(Passage provided):
++++++++++

After PhD in computer science focused on HPC and complex networks I shifted my focus fully to the field of computational neuroscience. Currently I'm working on topics centered around brain network modeling and inference, mainly in the context of healthy aging, neurodegenerative diseases, and noninvasive stimulation. As a member of the The Virtual Brain Facility Hub I'm participating in the EBRAINS technical coordination and assist with formulation and execution of use cases building on the TVB EBRAINS services.

Talk: Showcase 1 - the virtual aging brain: structure-function relationship and cognitive decline

The human brain changes during healthy aging with large individual variation in the cognitive decline. These changes are linked with whole-brain reorganisation, specifically in terms of the white-matter fibre tracts (structural connectivity, SC), and functional co-activations (functional connectivity, FC). Here we present a causal framework of virtual twin modelling where the individual SC informs a computational brain network model. Within this framework we can operationalize hypothesised mechanisms of aging individually by modifying specific SC links, and systematically evaluate the impact on the brain dynamics. Our results indicate that the deterioration of the SC is accompanied by increased modulation of the functional brain dynamics. Across the 1000BRAINS dataset, we identified a strong decline in interhemispheric SC connections over age accompanied with decline both in homotopic FC and FCD fluidity. The trends for both these functional features were recovered in simulated resting state data within the virtual model and also for the virtually aged subjects along the individual trajectories. The SC reorganisation might reflect scaffolding of the brain during the ageing process. This effect is weaker for the cognitively well performing subjects, which suggests a process of brain maintenance. The implementation of the Showcase is fully embedded in EBRAINS and freely available, providing a reusable template for researchers aiming to use EBRAINS services in their work.

++++++++++

(Supplied information):
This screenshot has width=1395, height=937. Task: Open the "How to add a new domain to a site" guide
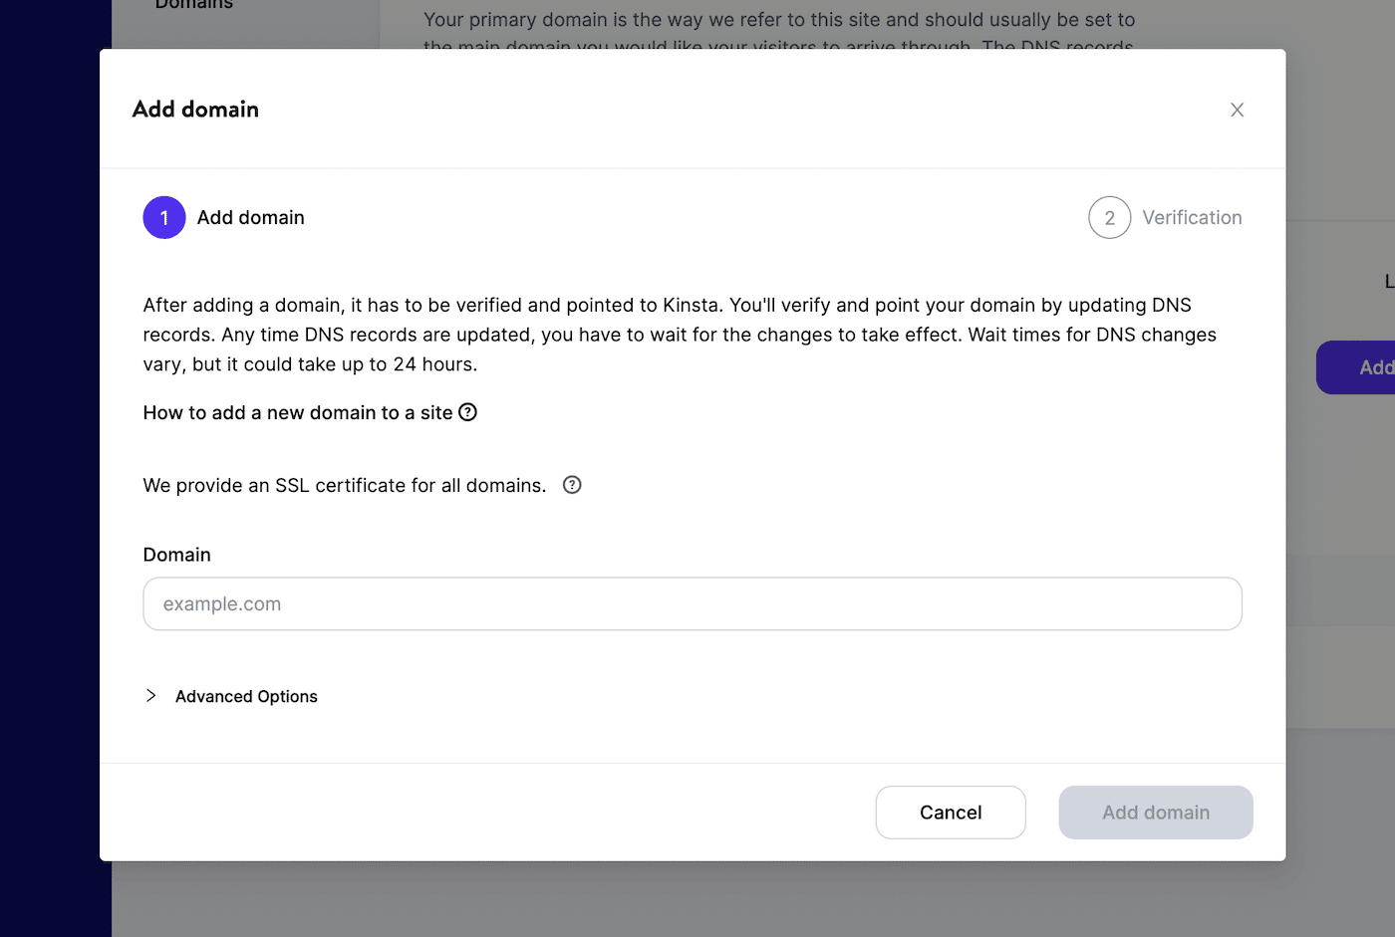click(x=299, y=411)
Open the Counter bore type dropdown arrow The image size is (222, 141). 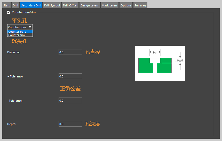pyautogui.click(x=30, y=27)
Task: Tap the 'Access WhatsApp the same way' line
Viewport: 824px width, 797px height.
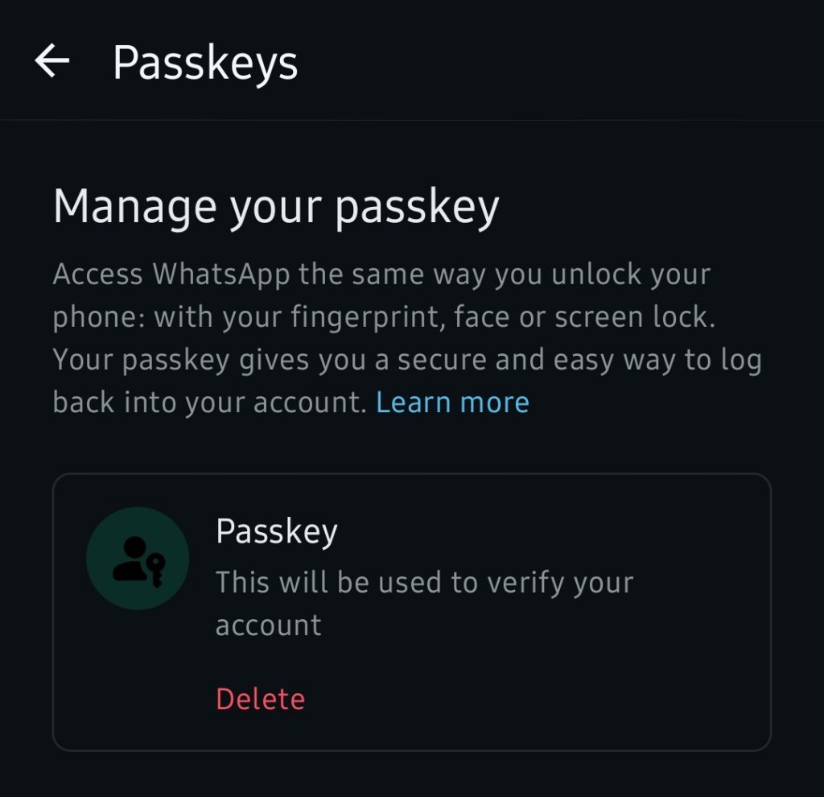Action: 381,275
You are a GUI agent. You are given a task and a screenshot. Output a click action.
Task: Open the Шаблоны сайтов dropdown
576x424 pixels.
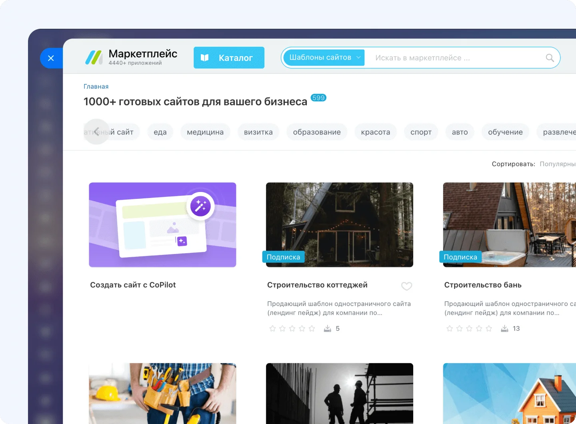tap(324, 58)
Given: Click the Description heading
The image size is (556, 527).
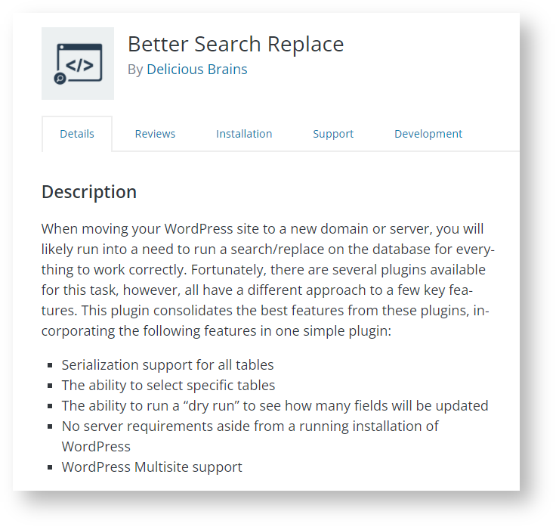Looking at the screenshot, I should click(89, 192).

++++++++++

(What to work on): Rewrite the researcher profile from "After PhD in" to "TVB EBRAINS services.", swapping "computational neuroscience" for "neuroinformatics".

(Solution to this exercise):
After PhD in computer science focused on HPC and complex networks I shifted my focus fully to the field of neuroinformatics. Currently I'm working on topics centered around brain network modeling and inference, mainly in the context of healthy aging, neurodegenerative diseases, and noninvasive stimulation. As a member of the The Virtual Brain Facility Hub I'm participating in the EBRAINS technical coordination and assist with formulation and execution of use cases building on the TVB EBRAINS services.